# Work to complete
(A) According to King Kalakaua's 1874 birthday address, which nation provided the ship to carry the King and his entourage?
(B) Transcribe the passage of King Kalakaua's 1874 birthday address from "I take this" to "you, my makaainana.".
(C) Write a continuation of King Kalakaua's 1874 birthday address that follows on from its closing sentence.

# Given text
:::

King Kalakaua’s stirring address to his people on his 38th birthday, 1874.

[Found under: “La Hanau o ka Moi ma Honolulu.”]


I take this day, that being my birthday, to thank the Powerful One for the blessings of our lives as this year nears its close. And also, the time is near for My travels to the foreign lands in search of benefits for the industries of our nation is quickly upon us; I seize this time now to express my Aloha for all of you, my makaainana.

I am leaving to carry out what was recently decided in the Legislative session.

It is common in the history of nations, as well as during present as well, for the Nation’s Leader to travel to other lands in search of benefits for his own lahui.

All of the wise Politicians know that should we not immediately dig up benefits for the sugar plantations, then the land will suffer famine, awaiting great disasters; by securing the Reciprocity Treaty [Kuikahi Panai Like], the loaning of money, that is something that will greatly assist us in increasing the nation [ka hooulu ana i ka lahui]; I will do what is in My power, and the rest is up to you all to fulfill.

In this journey I am about to take, left to me by the kindness of the nation of the United States is its national ship to carry Me and My entourage. Therefore, O My beloved citizens who gather together here on this day, give thanks to the All Mighty for the blessings received from Him, and I will accept your offerings as a travelling companion for Me on the journey.

:::

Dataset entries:
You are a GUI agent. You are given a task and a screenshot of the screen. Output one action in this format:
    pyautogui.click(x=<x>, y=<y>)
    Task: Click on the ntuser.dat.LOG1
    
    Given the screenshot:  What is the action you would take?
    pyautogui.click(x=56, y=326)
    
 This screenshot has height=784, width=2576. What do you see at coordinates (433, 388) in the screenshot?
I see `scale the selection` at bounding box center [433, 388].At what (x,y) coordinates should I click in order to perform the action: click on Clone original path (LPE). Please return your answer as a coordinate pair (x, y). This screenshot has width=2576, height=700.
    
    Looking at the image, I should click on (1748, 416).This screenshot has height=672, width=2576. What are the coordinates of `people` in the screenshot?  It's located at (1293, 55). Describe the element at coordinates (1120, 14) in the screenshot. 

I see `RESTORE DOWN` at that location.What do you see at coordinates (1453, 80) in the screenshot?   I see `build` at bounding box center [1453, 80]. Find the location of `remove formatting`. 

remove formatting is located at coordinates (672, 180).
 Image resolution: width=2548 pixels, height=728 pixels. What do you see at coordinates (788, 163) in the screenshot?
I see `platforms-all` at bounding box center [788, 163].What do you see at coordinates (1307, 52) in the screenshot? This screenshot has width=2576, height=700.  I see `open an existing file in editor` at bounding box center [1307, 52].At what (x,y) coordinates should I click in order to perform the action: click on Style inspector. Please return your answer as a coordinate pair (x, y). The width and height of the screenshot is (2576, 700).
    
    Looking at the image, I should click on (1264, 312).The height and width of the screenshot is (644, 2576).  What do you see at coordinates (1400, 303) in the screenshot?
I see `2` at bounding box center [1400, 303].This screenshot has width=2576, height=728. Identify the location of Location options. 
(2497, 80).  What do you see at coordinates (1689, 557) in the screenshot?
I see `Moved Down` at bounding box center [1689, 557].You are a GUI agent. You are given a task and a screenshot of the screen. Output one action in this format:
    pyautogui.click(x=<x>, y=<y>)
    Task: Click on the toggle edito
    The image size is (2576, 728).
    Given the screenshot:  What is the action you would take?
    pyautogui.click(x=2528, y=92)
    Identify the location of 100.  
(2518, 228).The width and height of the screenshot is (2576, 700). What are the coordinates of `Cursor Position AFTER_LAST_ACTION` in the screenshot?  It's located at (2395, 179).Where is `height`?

:::

# Results by task
(A) The United States.

(B)
I take this day, that being my birthday, to thank the Powerful One for the blessings of our lives as this year nears its close. And also, the time is near for My travels to the foreign lands in search of benefits for the industries of our nation is quickly upon us; I seize this time now to express my Aloha for all of you, my makaainana.

(C)
I will be going and leaving the administration of the government to My beloved younger brother [Leleiohoku]; and I believe that he will be able to carry out this important duty that I bequeath upon him; that being the well-being of the nation and the peace of the lahui. Give him recognition, as you do Me, and My Queen, and My sisters, along with My family and the Alii.

My leaving this land is of great import, travelling over the great turbulence of the ocean, leaving behind My wife and My family, and you all, the people.”

[For the complete article in the Kuokoa covering the gatherings in Honolulu for King Kalakaua’s Birthday, see here.]

(Kuokoa, 11/21/1874, p. 1)


Ka Nupepa Kuokoa, Buke XIII, Helu 47, Aoao 1. Novemaba 21, 1874.